As others have mentioned, the central elements of this bill are around the admissibility of good-character evidence. Specifically, the bill limits the ways in which good-character evidence can be used as a mitigating factor in sentencing for sexual offences. The bill means that this evidence will only be admissible where it is relevant to the offender’s prospects of rehabilitation or risk of reoffending. There are additional limitations, including where a person is being sentenced for an offence against a child under 16. In a case such as this, the court cannot treat good-character evidence as a mitigating factor if this presentation assisted them to commit the offence. Good-character evidence can, and often does, include highly subjective, non-professional opinion of an offender’s personal traits. As we know, the references might be given by family members or friends of the offenders. It is already within the sentencing court’s discretion to include or exclude good-character evidence. However, the Queensland Sentencing Advisory Council found that, of 131 District Court rape cases sentenced between July 2022 and June 2023, almost 92 per cent had relied on good-character references. That same QSAC report also found that good character appeared to be given a lot of weight in more than a quarter of those cases. In that context, it is entirely appropriate and I would argue very  important for parliament to intervene.

The question has been asked though: are these changes enough? Many stakeholder groups and individual community members submitted that the changes do not go far enough and object to any good-character evidence being permitted on sentencing. This was the submission put forward by a number of submitters, including the Queensland Sexual Assault Network, the Gold Coast Centre Against Sexual Violence, the Rape and Sexual Assault Research and Advocacy association, the Victims’ Commissioner and an additional 204 individual submitters who specifically supported the submission of the Your Reference Ain’t Relevant campaign. Those submissions highlighted the fact that offenders often use their presentation of good character to gain access to victims or their presentation creates opportunities to access victims. 

The delivery of good-character references has a profoundly retraumatising effect on victim-survivors. Put simply, the opinions held by friends, family and colleagues of offenders are not relevant in the context of sexual offending. As the Gold Coast Centre Against Sexual Violence said in their submission—

What is needed is a robust recognition that good character evidence is no substitute for accurate and reliable professional assessment of risks of recidivism and prospects of rehabilitation.

I also draw attention to the submission of Harrison James, survivor and co-founder of the Your Reference Ain’t Relevant campaign. He says—

To be clear, no one is arguing against forgiveness, redemption, or acknowledging an offender’s capacity to change. But those considerations belong in rehabilitation programs and parole decisions, not in the moment of sentencing for a grave offence.

I am often concerned about legislation that restricts the discretion of judicial officers to balance the facts of a particular case and especially given the huge variation in the relevant facts and circumstances of the various cases that come before them. However, this has to be seen in the context of a legal system that has historically failed victim-survivors and bought into myths and broader social stereotypes around sexual assault and rape. For that reason, I strongly support the submission of the Victims’ Commissioner and their call for programs of judicial education. The court process is incredibly retraumatising for victim-survivors and it is vital that judicial officers overseeing these proceedings are adequately trained to minimise the harm to victim-survivors to the greatest extent possible.

Exercise tasks:
1 > Update the speech on good-character evidence from "I am often concerned" through "greatest extent possible.", replacing "judicial officers" with "judges".
2 > In the speech on good-character evidence, how many District Court rape cases did the Queensland Sentencing Advisory Council look at, and over what period?
3 > Continue the speech on good-character evidence from its final sentence.
The lines have no connection to the speech on good-character evidence.

Supplied material:
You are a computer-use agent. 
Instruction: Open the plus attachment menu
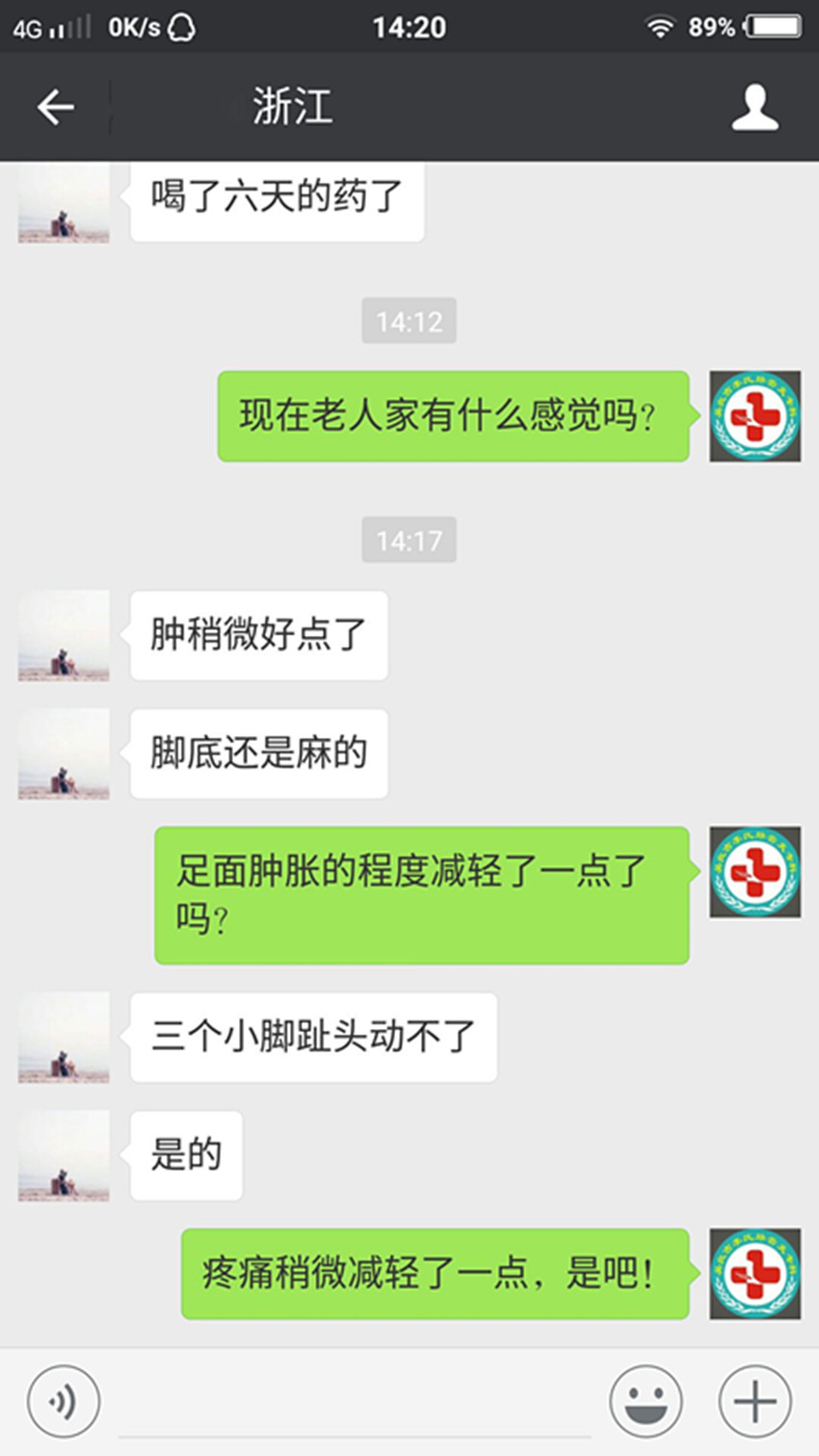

Results:
1 >
I am often concerned about legislation that restricts the discretion of judges to balance the facts of a particular case and especially given the huge variation in the relevant facts and circumstances of the various cases that come before them. However, this has to be seen in the context of a legal system that has historically failed victim-survivors and bought into myths and broader social stereotypes around sexual assault and rape. For that reason, I strongly support the submission of the Victims’ Commissioner and their call for programs of judicial education. The court process is incredibly retraumatising for victim-survivors and it is vital that judges overseeing these proceedings are adequately trained to minimise the harm to victim-survivors to the greatest extent possible.

2 > 131 cases, sentenced between July 2022 and June 2023.

3 >
The bill introduces a new purpose for sentencing into the sentencing guidelines of the Penalties and Sentences Act, specifically to recognise the harm done by the offender to a victim of the offence. The new purpose is in addition to the existing purposes, which, generally speaking, are to punish the offender in a way that is just in all the circumstances, to provide conditions for rehabilitation, for general and specific deterrence, to denounce the conduct and to protect the community from the offender. This new purpose will apply not just in the context of sexual offending but in relation to all offending. Courts are already directed to have regard to any physical, mental or emotional harm done to a victim when sentencing an offender. Of course, it is appropriate for harm done to victims to be considered in the sentencing process, but I am concerned about the way this amendment elevates the treatment of that harm—that is, it elevates it from a consideration in sentencing to a purpose of sentencing. This, I would suggest, is reflective of this government’s preference for retributive punishment over rehabilitation and, for me, it rings some quite significant alarm bells.

The bill also introduces a provision about the treatment of a victim impact statement or the absence of such a statement. It makes explicit that just because a victim impact statement is not given or because details of the harm caused to a victim are otherwise absent that does not, in and of itself, imply for the purpose of sentencing that the offence caused little or no harm to the victim. Broadly speaking, I support measures that will support a victim in whatever decision they make about their involvement in proceedings. The decision not to give a statement should not be considered to imply that the offences had no impact. Notably, this amendment will apply in relation to the sentencing of all matters, not just sexual offending.

Legal Aid Queensland referred to its practitioners’ experience that ‘the courts are unlikely to infer that little or no harm has been caused to the victim as a result of an absence of’ a victim impact statement. They submit that this amendment is not necessary. When coupled with the newly introduced purpose of sentencing—again, to recognise the harm done to a victim—there is some additional risk around courts being tasked with sentencing for the purpose of recognising an impact where there is, in fact, no evidence of that impact before the court. Given the potential in that dynamic for unintended consequences in the way those provisions interact, I would urge the government to continually monitor and review the impact of these changes.

The bill also includes an aggravating factor for the purpose of sentencing a sexual assault against a child. The courts will retain discretion not to employ this in exceptional circumstances—for example, where the victim and offender are especially close in age. I support that change and, as I have indicated, I broadly support the changes proposed in this bill, but we must be mindful of, and I urge the government to continue to monitor for, potential unintended consequences and continue to reflect on the role that expert evidence might play when we are contemplating prospects of rehabilitation and the risk of reoffending, and in any way possible we should be working in the future to ensure that the way that evidence is treated by the court minimises any retraumatising effect on victims.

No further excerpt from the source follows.